Dari hasil percobaan yang dilakukan, didapatkan hasil berdasarkan durasi dari yang
terpanjang hingga terpendek adalah intravena, intramuscular, subkutan, intraperitonial,
dan per oral. Sehingga dari hasil percobaan tidak sesuai dengan hasil pada teori.
Dari hasil spss Uji Shapiro Wilk (jika> 0,05 maka berdistribusi normal). Nilai sig.
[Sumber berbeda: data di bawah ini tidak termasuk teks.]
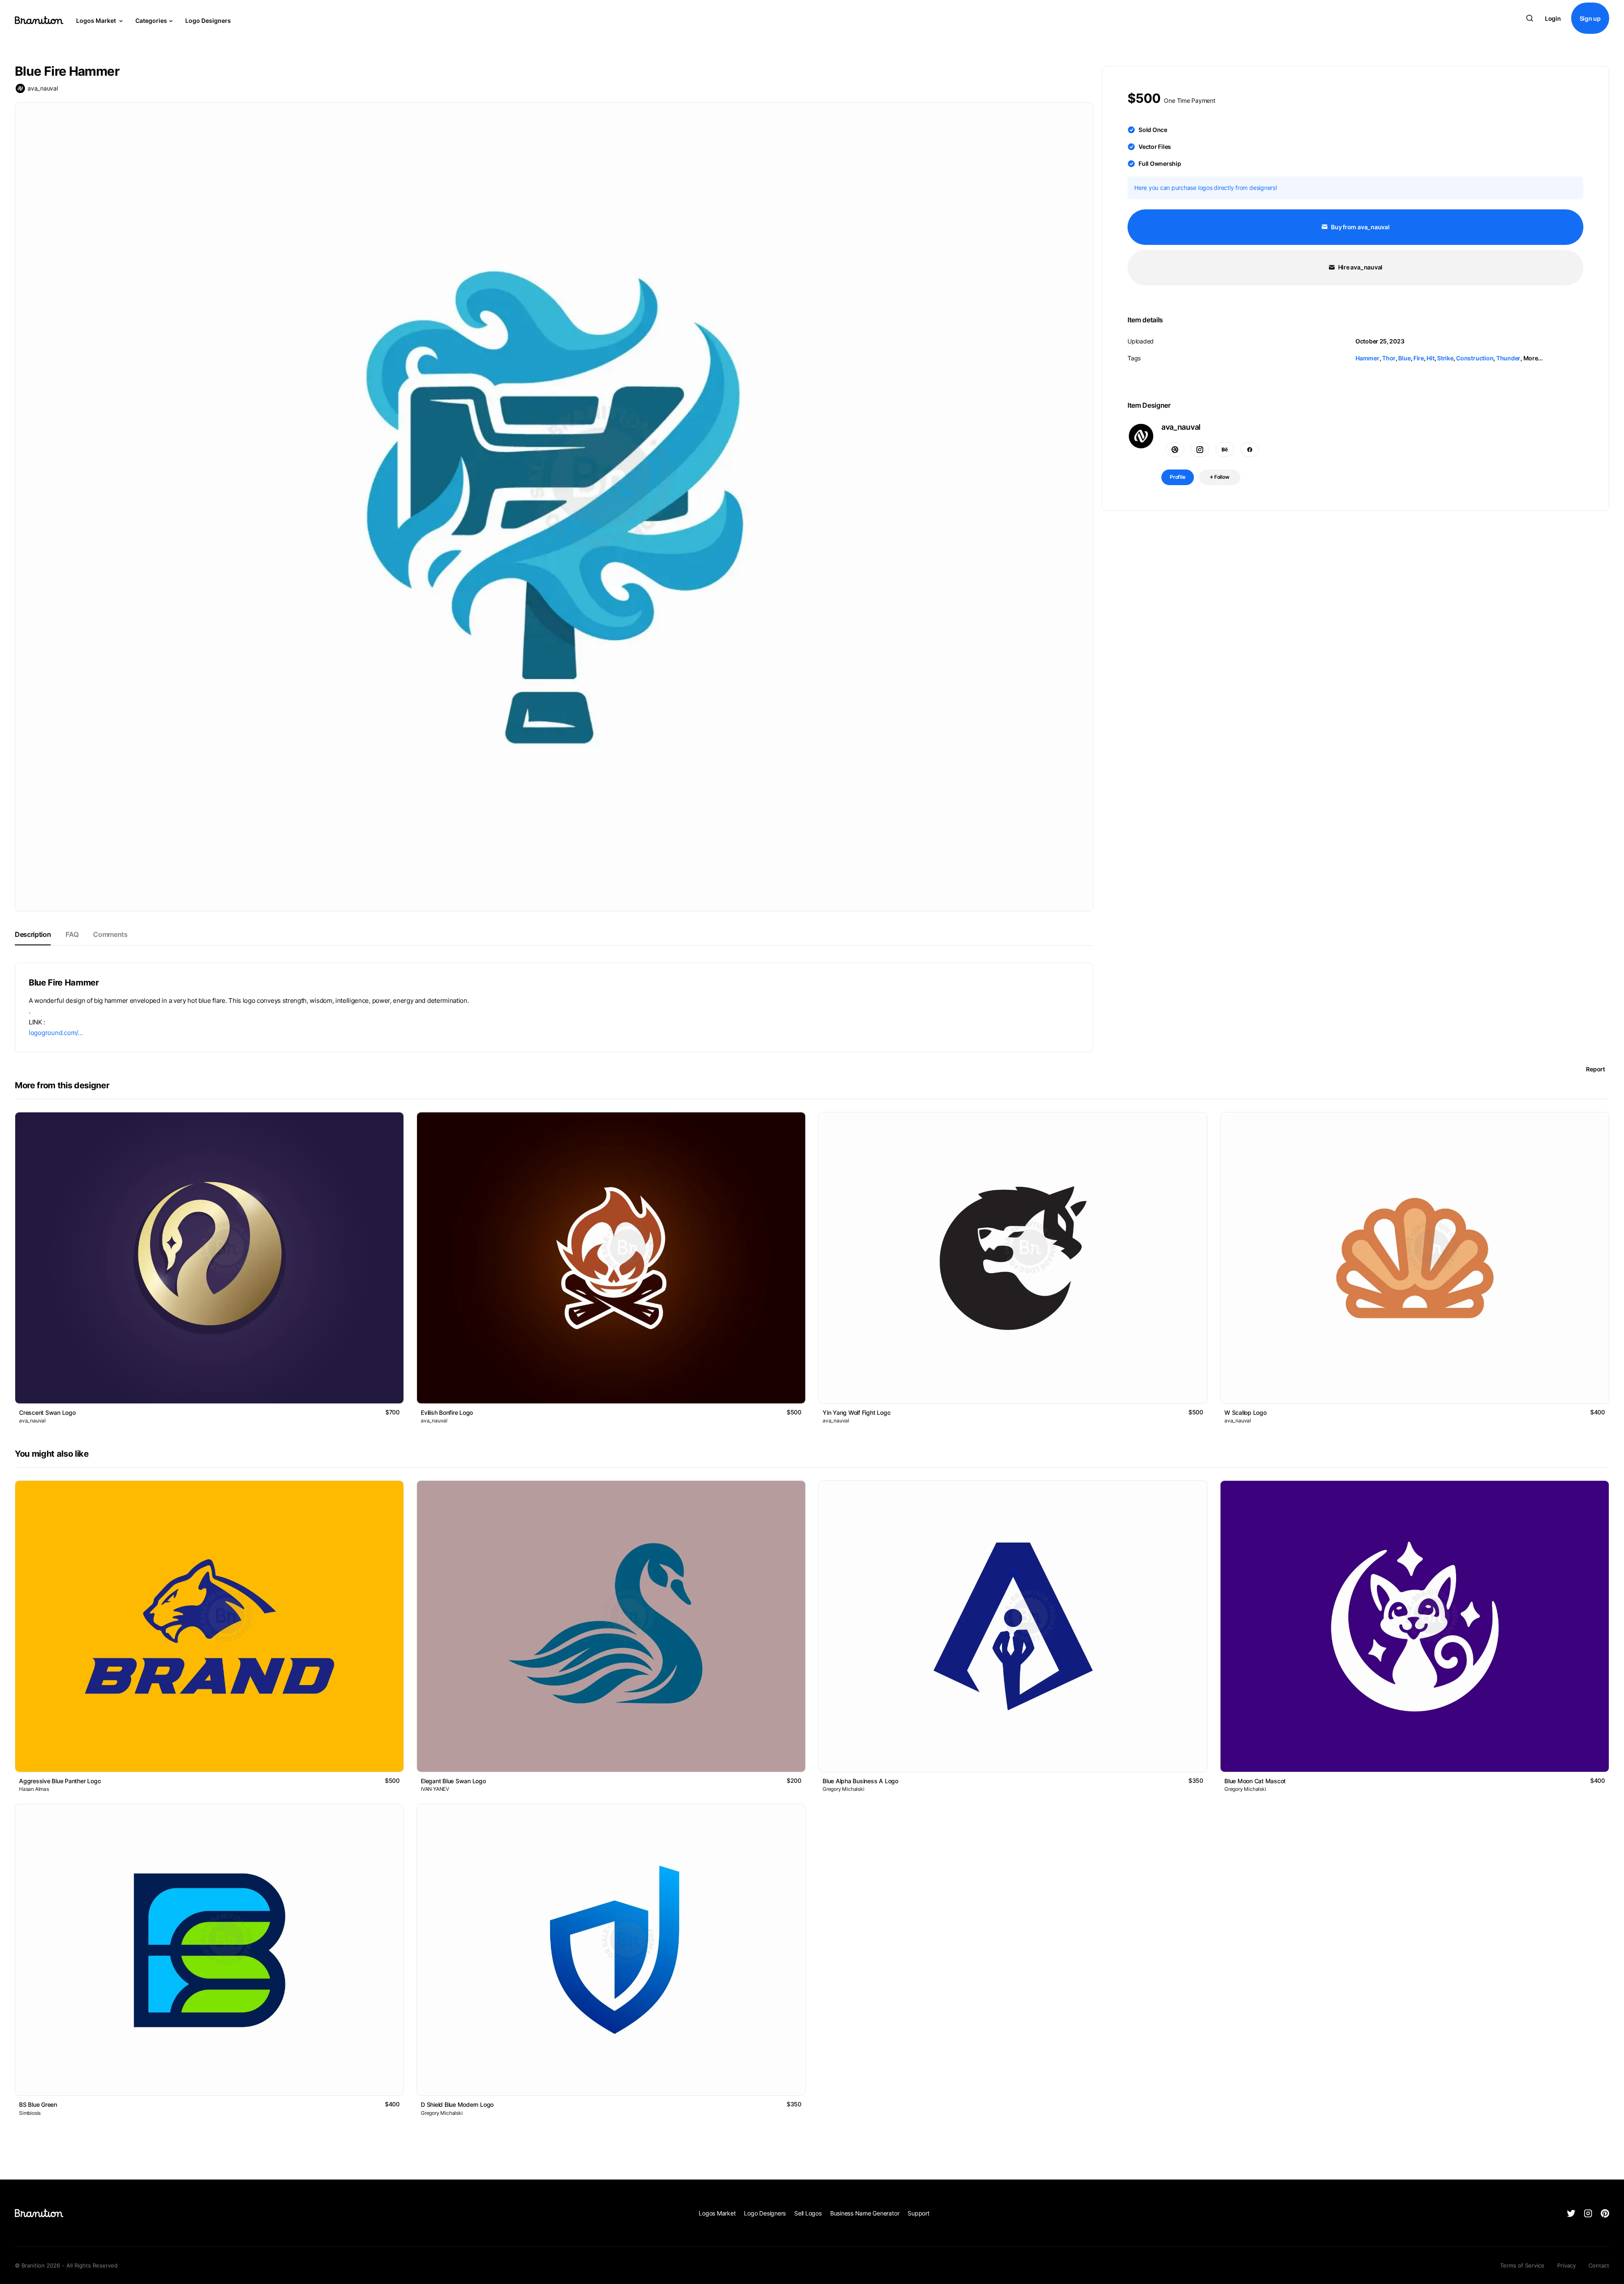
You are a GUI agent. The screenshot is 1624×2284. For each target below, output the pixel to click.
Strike (1445, 358)
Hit (1430, 358)
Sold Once (1152, 129)
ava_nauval (42, 88)
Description (33, 934)
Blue (1404, 358)
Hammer (1367, 358)
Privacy (1566, 2265)
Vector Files (1154, 146)
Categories (151, 20)
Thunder (1508, 358)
dari semua data berdistribusi normal kecuali pada onset PO (0,000). Pada uji
homogenitas jika > 0,05 maka homogen. Onset: nilai sig. 0,003 (tidak homogen). Durasi:
nilai sig. 0,105 (homogen). Pada uji anova satu jalan, jika nilai sig. < 0,05 maka Ho
(Hipotesis) ditolak yang berarti ada perbedaan signifikan. Onset dan durasi yaitu 0,096
dan 0,126 (tidak ada perbedaan).
Dari percobaan yang telah dilakukan, terdapat banyak hasil yang tidak sesuai dengan
teori. Hal ini bias disebabkan oleh banyak factor. Faktor yang sangan berpengaruh adalah
cara penyuntikan. Cara penyuntikan yang salah dapat menyebabkan obat tertahan pada
jaringan yang salah sehingga absorbsi dan distribusi obat menjadi berbeda dari yang
seharusnya. Perlakuan hewan uji oleh praktikan yang berbeda-beda juga berpengaruh
terhadap kondisi mencit. Serta kondisi dari mencit itu sendiri. Setiap mencit memiliki
proses ADME yang berbedaa-beda, sehingga dapat mempengaruhi hasil pula.
H. Kesimpulan
1. Dari hasil percobaan didapatkan hasil berdasarkan onset dari yang tercepat hingga
terlambat adalah subkutan, intramuscular, intravena, intraperitonial, dan per oral.
Sehingga dari hasil percobaan tidak sesuai dengan hasil pada teori.
2. Dari hasil percobaan didapatkan hasil berdasarkan durasi dari yang terpanjang hingga
terpendek adalah intravena, intramuscular, subkutan, intraperitonial, dan per oral.
Sehingga dari hasil percobaan tidak sesuai dengan hasil pada teori.
I. Daftar Pustaka
Anief, Moh. 1986. Perjalanan dan Nasib Obat dalam Badan. Yogyakarta: Gadjah
Mada University Press.
Departemen Kesehatan RI. 2014. Farmakope Indonesia edisi V. Jakarta: Depkes RI.
Staf Pengajar Bagian Farmakologi,. 1992. Catatan Kuliah Farmakologi I. Jakarta:
Penerbit Buku Kedokteran EGC.
Nuryati. 2017. Bahan Ajar Rekam Medis dan Informasi Kesehatan (RMIK)
Farmakologi. Jakarta: Pusat Pendidikan Sumber Daya Kesehatan Badab
Pengembangan dan Pemberdayaan Sumber Manusia Kesehatan.
Syarif, Amir. 1995. Farmakologi dan Terapi Edisi V. Jakarta ; Bagian Farmakologi
Fakultas Kedokteran Universitas Indonesia.